Hummer EP

by Lee Henderson

12 April 2004


It normally takes a little while with Fog albums, and Anticon albums in general, to realize you haven’t wasted your money. On first listen, it’s frequently pretty much awful, and that’s definitely the case with Fog’s new one, Hummer. You listen to this EP and you’re pissed off that you were played like a sucker by the press, and now you’ve bought music by this flunky, no-rhythm monkey. Andrew Broder, who is Fog, and his buddies—who go by equally self-conscious rap monikers like Why?, Odd Nosdam, or Buck65—often sound like the worst of everything combined.
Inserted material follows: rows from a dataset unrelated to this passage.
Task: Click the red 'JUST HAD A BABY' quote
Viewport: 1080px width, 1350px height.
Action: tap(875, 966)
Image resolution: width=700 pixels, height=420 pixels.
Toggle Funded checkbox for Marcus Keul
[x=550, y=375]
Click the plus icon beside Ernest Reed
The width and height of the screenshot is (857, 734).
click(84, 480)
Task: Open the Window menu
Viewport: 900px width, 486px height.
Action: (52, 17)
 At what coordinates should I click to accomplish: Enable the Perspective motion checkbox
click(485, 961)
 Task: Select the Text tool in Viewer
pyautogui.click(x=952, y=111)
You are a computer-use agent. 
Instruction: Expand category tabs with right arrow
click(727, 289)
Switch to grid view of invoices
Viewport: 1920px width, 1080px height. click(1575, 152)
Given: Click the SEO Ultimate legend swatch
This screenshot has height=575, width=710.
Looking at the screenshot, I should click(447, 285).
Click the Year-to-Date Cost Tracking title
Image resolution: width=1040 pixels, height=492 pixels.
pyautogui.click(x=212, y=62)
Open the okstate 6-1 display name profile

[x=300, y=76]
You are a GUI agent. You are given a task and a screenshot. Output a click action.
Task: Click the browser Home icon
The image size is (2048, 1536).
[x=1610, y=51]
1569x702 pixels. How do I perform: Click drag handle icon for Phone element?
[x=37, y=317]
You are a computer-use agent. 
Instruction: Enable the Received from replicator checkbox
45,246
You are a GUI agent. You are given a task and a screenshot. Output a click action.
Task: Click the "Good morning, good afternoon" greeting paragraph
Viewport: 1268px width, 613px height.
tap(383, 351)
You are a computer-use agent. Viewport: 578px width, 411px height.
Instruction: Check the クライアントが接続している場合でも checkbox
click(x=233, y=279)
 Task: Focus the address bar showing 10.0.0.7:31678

There’s some flaccid attempts at a hip-hop break, there’s some ineptly shy indie-rock crybabying, there’s some odd Rick Wakeman-style ‘70s prog keyboard interludes and arias, there’s a bit of everything. And somehow it all sucks. This is what we all thought Beck was going to turn out like after Mellow Gold, but somehow he knew better.

But then, grudgingly (because you spent money), you listen to it again, and this time you’re not sure you like it more because you’re forcing yourself, or because it actually sounds better. In the case of Hummer, and usually this is the case with Fog, after a bunch of listens, it turns out the record is really good. It took me about five listens before I was confident this album was even listenable.

cover art


Hummer EP

(Ninja Tune)
US: 10 Feb 2004
UK: Available as import

“Hummer” is an apt title track for an album that isn’t sure if it’s dealing with the Iraq war or suburban ennui. And as Fog songs go, “Hummer” is about as seductive as a pee-stain. It’s not going to win Fog any new friends or lovers, that’s for sure. It’s a rap track on lithium—the beats are slow, backwards, and flat, and the vocals are weirdly but hellishly annoying. Not to mention dumb. Really dumb lyrics like “We can agree that we all like to look our best, or at the very least be the best at looking the worst. It’s no wonder that eventually we will all be on TV”. Right, okay, and by the way, Fog: There’s a whole world outside your navel.

Meanwhile, the incessant Derridian narcissism continues even on to an instrumental track called “Not Every Goddamn Little Thing You Do Needs A Title”, which turns out to be a very beautiful interlude into the most truly textbook definition of solipsism you could possibly make into a song, “I, Baby”. A fantastic song, by the way. Fog solos on the piano like a brilliant parody of Tori Amos, singing with innocence and sincerity lines like “Me a baby, me hungry, me thirsty” and “When I grow uppee, me get strongy, me lifty! Me a baby, me poopee”. This is, of course, totally ridiculous. What works about it for me is the craftsmanship of the joke. It’s a beautiful song, a great heartbreak song, a cry of the injured weakling. But it’s also a giant joke, and there’s something intellectual about the whole thing that is hard to pinpoint.

The stuff that provides a conceptual framework, rather than a comedic framework like Tenacious D has, is usually the worst stuff on Fog’s records. It’s when he dissociates himself from the parodic elements that live naturally within his work, and tries too hard to prove his theoretical lineage—that’s when his songs begin to deconstruct in a really embarrassing way. That’s definitely the case with the title track to this record. “Melted Crayons” is a brilliant and evocative track that uses rhythm and collagist techniques towards the unified goal of quality. But “The Stink of Kings” just avoids proper song structure using a shallow avant-garde style. This is all balanced with the less timid, more gregarious tracks like “Whom That Hits Walls”, which opens the album with a racket of accordion and trumpet and nostril rap. Even with its collapsed improv sections, the track rocks the album.

For all Fog’s weaknesses, he’s found a way to exploit them musically. But relying on weakness, insecurity, and sensitivity to make rap, or any kind of music, is a strange uphill battle. There have been success stories; recently, Will Oldham, Mountain Goats, and Smog have all been acclaimed for this kind of antiheroism. There is definite appeal to the introverted, and that’s getting to know the person better. It’s the same with Fog (and Smog, too, coincidentally). For all my complaints, the fact is, there is a definite presence to the music, and what sounds awkward at first becomes increasingly charismatic the more its shy charms reveal themselves. Seriously, even the song “Hummer” eventually sounds good. As a hip-hop move, it’s not an unrealistic choice to make music that takes a while to show its staying power. With producers like the Neptunes, Wyclef Jean, and Timbaland around, it’s not easy to compete for the ears of the masses. That instant acceptance usually means early indifference. For all his scholarly and musical inhibitions, there is a good chance Fog will still be remembered in the future days when we’re saying, “Diddy who? Puff what? Who the hell are you taking about?”